My mom hated when I got bad grades. I often did poorly due to incomplete homework. I did extremely well on an I.Q. test in 2nd grade, which my parents insisted I take so that the school wouldn’t make me repeat 2nd grade. I believe that my incompleted homework and frustrated teachers were a result of my boredom with the material. I did really well, when I did the homework. My parents found this frustrating. One time, when I was about 13 or 14, I got a bad progress report and my mom was lecturing me while washing dishes. I sat on a stool in the kitchen. We were the only ones in the house, so as the lecture went on, she got increasingly angry. Dishes were clanging more and more loudly, and her voice changed from stern to angry, to yelling, to shrieking.
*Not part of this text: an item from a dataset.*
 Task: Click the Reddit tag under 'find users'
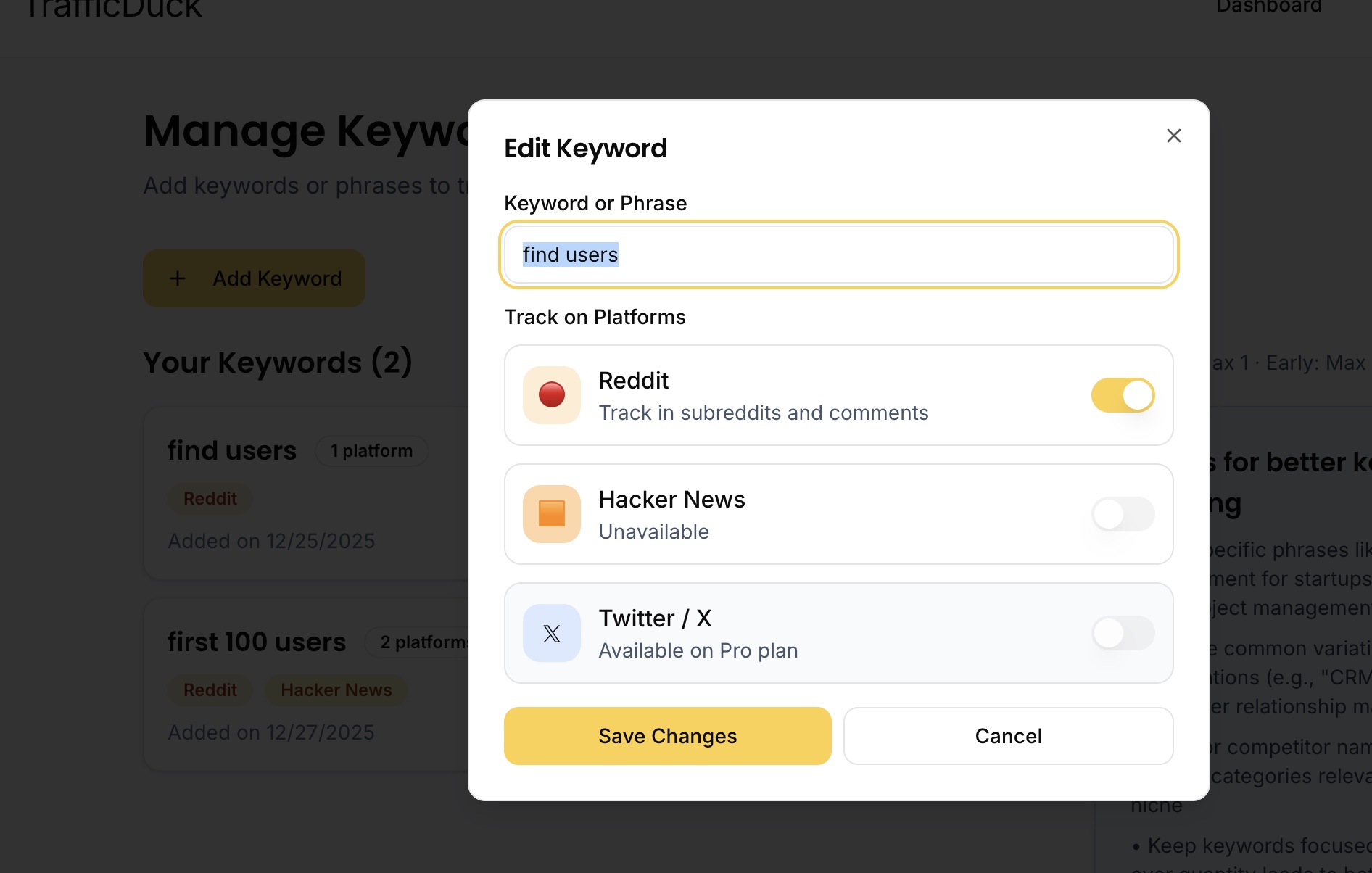tap(210, 499)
I was worried that she might break a dish and then blame me because I made her so irate. She ran over, grabbed my shoulders and violently shook me forward and back, screaming, “Why don’t you do your work?!” All I could manage to stammer out was, “Okay…I’ll…t…try harder.” I felt like a criminal, worthless and ashamed. A couple of years ago, I told that story to my sister and she just kind of laughed. I don’t think she understood the magnitude of the event and how it torments me to this day. Mom’s voice, that day, I remember it like it was yesterday. It is like the screaming of the lambs.

I loathe anger. It is the plague of our species. I avoid getting angry at all costs, because I believe it is very destructive to everyone who experiences or even witnesses it.

Sometimes, I get random, unprovoked feelings of dread/terror and I think these events may be a part of it.